» **What is expected**:
All lines in the entries below that hold "replies" make up the answer.

(Collected data)
------------------------

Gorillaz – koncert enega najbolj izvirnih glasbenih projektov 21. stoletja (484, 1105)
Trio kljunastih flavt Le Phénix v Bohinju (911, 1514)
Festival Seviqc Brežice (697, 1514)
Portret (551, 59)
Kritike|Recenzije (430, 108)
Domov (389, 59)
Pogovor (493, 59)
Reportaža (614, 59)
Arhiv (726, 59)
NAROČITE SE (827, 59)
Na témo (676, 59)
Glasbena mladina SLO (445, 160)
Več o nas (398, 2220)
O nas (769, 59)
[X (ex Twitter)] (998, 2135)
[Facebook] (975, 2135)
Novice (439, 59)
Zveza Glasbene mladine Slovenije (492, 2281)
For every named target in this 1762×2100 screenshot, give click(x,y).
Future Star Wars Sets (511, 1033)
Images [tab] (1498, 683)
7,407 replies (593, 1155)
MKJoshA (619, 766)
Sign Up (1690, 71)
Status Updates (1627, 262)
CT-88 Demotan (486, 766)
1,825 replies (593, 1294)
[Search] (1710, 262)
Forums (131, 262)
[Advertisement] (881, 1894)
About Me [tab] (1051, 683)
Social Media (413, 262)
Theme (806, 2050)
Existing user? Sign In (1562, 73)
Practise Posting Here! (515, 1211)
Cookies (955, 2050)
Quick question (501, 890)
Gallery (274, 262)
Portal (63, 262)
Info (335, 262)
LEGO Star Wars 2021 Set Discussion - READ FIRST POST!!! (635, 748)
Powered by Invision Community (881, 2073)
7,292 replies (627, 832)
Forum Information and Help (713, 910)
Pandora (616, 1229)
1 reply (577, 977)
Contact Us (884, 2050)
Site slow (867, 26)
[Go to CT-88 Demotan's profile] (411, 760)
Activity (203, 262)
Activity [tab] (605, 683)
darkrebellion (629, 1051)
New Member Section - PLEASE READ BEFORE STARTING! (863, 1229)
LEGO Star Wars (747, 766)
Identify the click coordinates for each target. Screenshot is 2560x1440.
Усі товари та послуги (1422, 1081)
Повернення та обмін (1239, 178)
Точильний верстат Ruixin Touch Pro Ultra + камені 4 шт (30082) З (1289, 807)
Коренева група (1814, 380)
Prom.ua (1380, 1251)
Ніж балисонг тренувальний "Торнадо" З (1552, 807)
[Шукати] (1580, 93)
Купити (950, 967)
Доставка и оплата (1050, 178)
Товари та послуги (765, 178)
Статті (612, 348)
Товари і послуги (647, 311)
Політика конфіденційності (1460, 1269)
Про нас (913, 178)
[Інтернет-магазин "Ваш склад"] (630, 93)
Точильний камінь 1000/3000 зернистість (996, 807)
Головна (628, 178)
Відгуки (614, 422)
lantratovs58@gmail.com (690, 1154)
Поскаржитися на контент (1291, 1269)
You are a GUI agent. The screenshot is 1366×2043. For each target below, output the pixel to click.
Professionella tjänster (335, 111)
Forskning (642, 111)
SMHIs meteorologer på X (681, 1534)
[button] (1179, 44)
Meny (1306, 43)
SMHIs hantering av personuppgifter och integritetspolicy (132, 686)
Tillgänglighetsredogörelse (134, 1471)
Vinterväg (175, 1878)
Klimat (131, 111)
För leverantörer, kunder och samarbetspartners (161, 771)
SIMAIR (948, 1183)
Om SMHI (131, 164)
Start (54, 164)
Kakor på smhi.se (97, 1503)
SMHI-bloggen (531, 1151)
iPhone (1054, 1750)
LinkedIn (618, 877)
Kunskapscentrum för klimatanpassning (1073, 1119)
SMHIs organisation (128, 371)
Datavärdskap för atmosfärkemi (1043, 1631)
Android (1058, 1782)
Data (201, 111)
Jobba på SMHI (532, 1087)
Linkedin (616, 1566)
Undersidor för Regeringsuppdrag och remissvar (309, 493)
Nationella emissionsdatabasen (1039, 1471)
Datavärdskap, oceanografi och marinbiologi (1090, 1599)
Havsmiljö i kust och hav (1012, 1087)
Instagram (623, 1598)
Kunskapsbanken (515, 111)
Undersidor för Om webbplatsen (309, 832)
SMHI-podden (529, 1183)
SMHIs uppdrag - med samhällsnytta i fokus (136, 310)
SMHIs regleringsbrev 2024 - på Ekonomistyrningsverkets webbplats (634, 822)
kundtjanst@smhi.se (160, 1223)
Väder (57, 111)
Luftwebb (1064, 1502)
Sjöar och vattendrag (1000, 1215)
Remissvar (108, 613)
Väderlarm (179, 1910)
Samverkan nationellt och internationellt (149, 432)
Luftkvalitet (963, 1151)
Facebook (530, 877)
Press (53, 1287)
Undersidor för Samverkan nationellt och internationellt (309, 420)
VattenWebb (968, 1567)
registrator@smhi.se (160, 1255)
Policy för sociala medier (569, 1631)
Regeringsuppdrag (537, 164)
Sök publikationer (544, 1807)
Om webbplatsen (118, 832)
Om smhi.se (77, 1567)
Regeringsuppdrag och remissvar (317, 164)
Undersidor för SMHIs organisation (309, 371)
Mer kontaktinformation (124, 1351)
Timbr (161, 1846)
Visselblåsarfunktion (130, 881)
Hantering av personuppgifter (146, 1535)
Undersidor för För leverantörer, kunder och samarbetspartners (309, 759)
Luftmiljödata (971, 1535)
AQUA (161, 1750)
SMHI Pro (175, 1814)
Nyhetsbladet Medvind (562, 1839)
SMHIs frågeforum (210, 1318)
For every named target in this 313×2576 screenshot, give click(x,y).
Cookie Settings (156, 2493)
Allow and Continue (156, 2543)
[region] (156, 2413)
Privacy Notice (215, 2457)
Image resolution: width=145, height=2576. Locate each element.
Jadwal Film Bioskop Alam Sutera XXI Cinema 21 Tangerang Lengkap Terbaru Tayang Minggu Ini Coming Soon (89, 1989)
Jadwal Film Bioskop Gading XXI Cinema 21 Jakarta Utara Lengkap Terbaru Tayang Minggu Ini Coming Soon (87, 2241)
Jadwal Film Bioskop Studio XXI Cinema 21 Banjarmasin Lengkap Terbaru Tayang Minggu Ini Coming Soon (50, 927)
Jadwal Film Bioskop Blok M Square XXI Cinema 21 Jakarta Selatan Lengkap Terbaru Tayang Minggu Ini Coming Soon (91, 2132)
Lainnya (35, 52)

------------------------

» **Answer to this exercise**:
7,407 replies (593, 1155)
1,825 replies (593, 1294)
7,292 replies (627, 832)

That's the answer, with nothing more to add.